Argote presents new work developed from her Mansión Magnolia series (2016) in Guadalajara, Mexico, while inhabiting Mansión Magnolia, her ancestral home turned public-events space. Growing up in L.A., Argote regarded Mansión Magnolia as a place of myth. Her father’s stories of an imagined Guadalajara, where her family would one day grow and prosper, created a complex and layered narrative of personal identity and familial history. The photographs produced in the mansion explore the ways in which domestic space can impact the body and construct notions of self.
The work of Riojas, for example Limpia 1-3, (2014), recalls ancient ritual practices that engage in anachronistic couplings of pre-colonial world concepts and contemporary cultural theory.
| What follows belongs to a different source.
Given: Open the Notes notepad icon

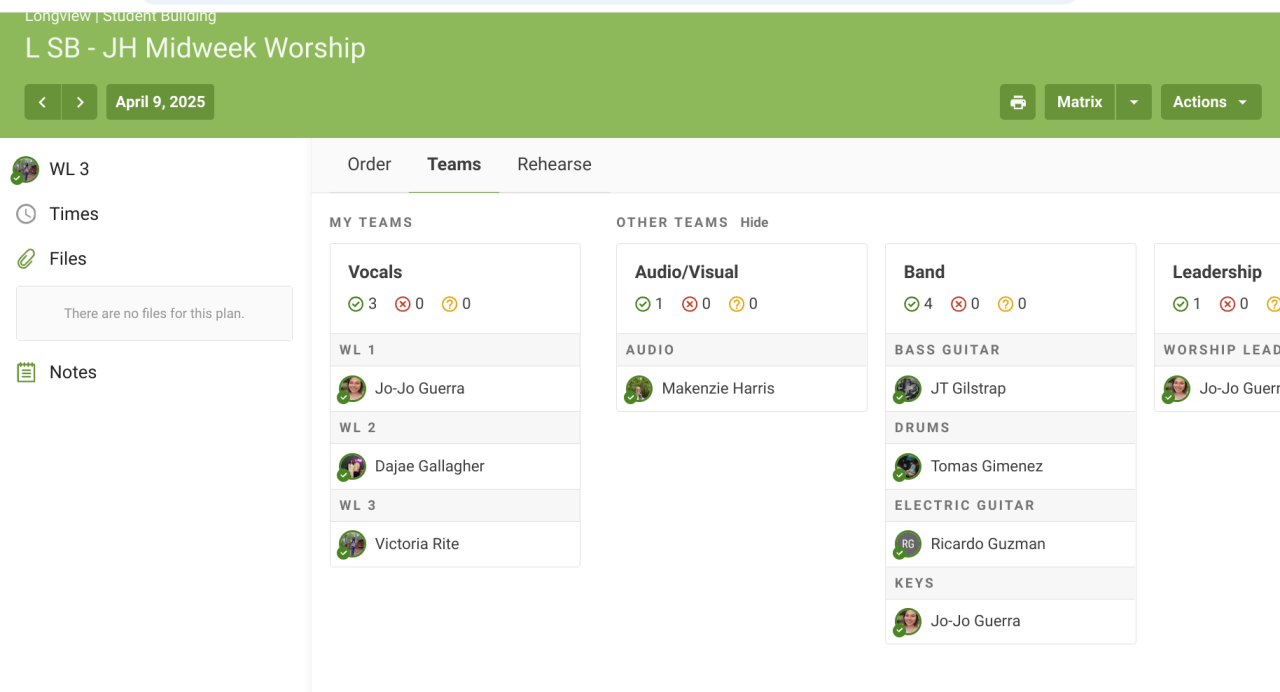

“I physically place myself in a mode of abstract worship as a way to connect to indigenous deities, totems, archetypes and new mythic characters,” Riojas said. “I capture this process through self-portraiture, performance, installation and video. The images and performances become vehicles for remnants of a lost spiritual history.”
Tondopó, in describing his work “Transito” (2017), said, “ Transito is a modern way of making a votive offering through visual narration, the ritual of the fiesta and my participation as a Chuntá. We Chuntás are men dressed as women who dance during the celebration of the Fiesta Grande in Chiapas, a place where I perform a personal reading after the symbolic offering of my body as a self-image, alongside the presence of the Chuntás’ allegorical offerings!”
Muleiro makes use of that ancestral legacy to build an intimate mythology that takes the shape of a domestic drama. His works “El hijo/The Son” 2008), “El abuelo/The Grandfather” (2012) and “El padre/The Father” (2015) each build a story in which cosmological entities intersect with specific moments from the artist’s private life. According to MoLAA, each work delves into customary ceremonies and legends that, when brought to bear on contemporary life, produce immediate interactions with modern times.